In 1871 three year old Philip Reed was living at Trebartha Barton with his family. His father, Thomas, had been born at Tremaine and his mother, Emma, at Egloskerry. His two elder siblings, John and Mary, were both born at North Petherwin. Thomas was a farm labourer, and it was common for such families to move around as work became available. By the time of the 1881 census the family were living in St Neot, and Philip had two further siblings: Annie who was also born in North Hill, and young Thomas, who had born five years previously in St Neot. Ten years later Philip was working and living at Kingbear, North Hill, on the farm of Thomas Budge.

In the summer of 1892 Philip Reed married locally to Emma Doidge (a direct descendant of the Spoure family who were once Lords of the Manor and lived in Trebartha Hall). By the time of the next census in 1901 Philip was working as a blacksmith's labourer and living in Middlewood. Lewis, their first-born, was four years old. In 1911 the family still lived at Middlewood and had a further son, Percy, five years younger than his brother. Lewis is recorded as earning his living as a gardener. The census information also indicates that two other children had been born, and lost.

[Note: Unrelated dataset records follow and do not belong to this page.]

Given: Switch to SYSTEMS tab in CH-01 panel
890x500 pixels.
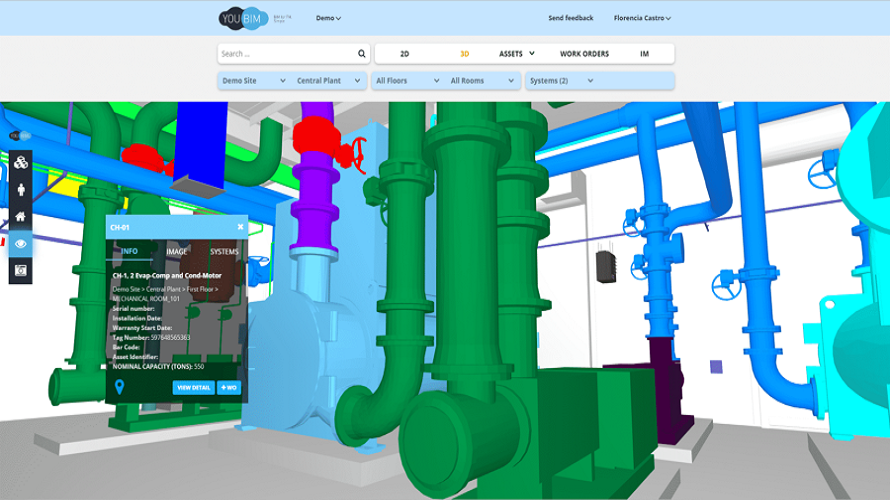Looking at the screenshot, I should [x=224, y=252].
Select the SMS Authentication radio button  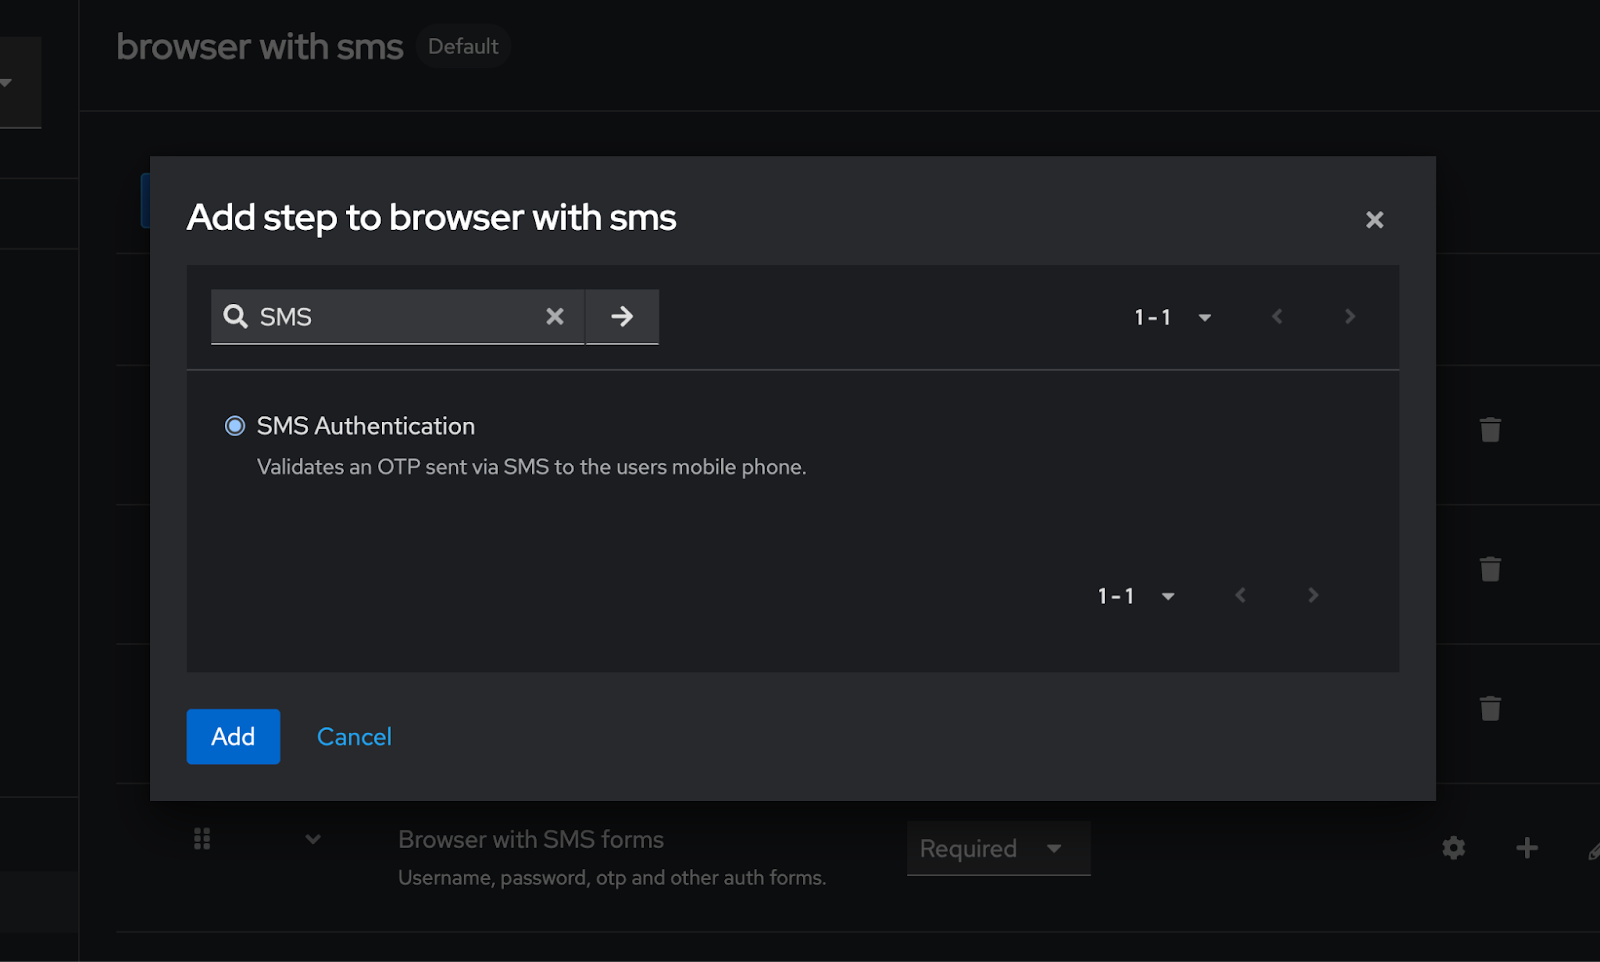click(x=234, y=425)
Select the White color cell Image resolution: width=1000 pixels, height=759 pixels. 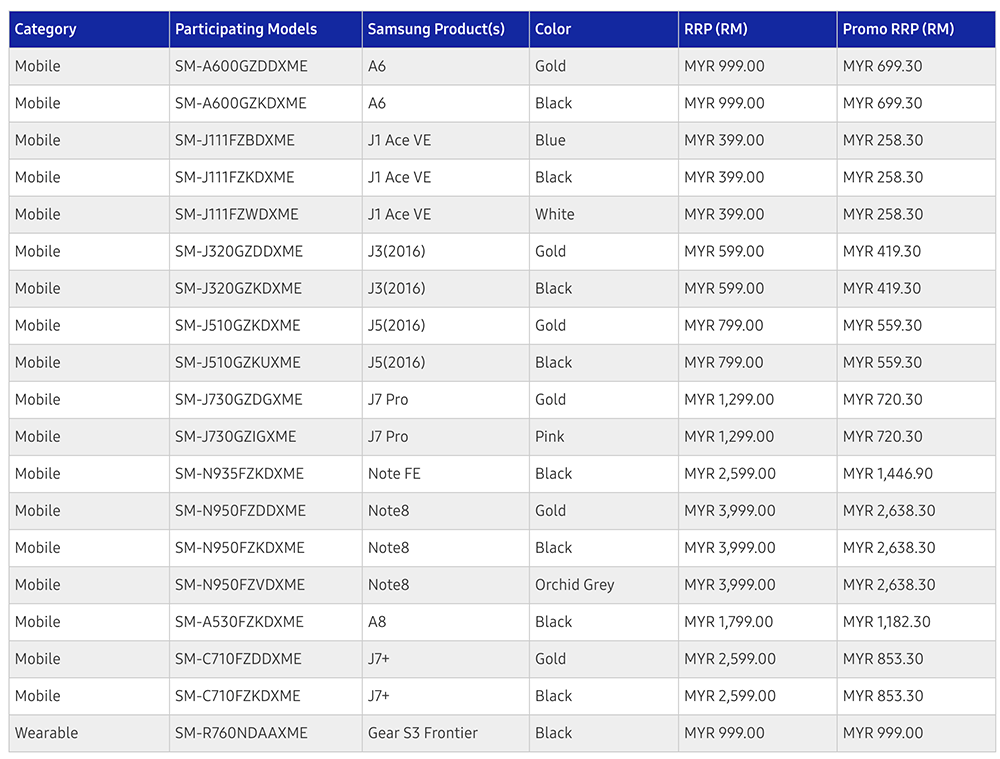click(x=554, y=214)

HMS Vivid (pictured here and later renamed HMS Drake) was the shore base in Plymouth where, historically, the majority of young men from the West Country joined the Royal Navy, and so it was for Lewis Reed. He joined up on 17th January 1916. He was aged nineteen and described himself as a farm labourer. He then began training as a ship's stoker. He joined his first ship, HMS Sutlej, in June of that year having completed six months' training. The Sutlej, shown below, was a Cressy-class armoured cruiser, already out of date at the outbreak of war. Whilst Lewis Reed was aboard, the Sutlej spent much of her time in the Azores and off the west coast of Africa.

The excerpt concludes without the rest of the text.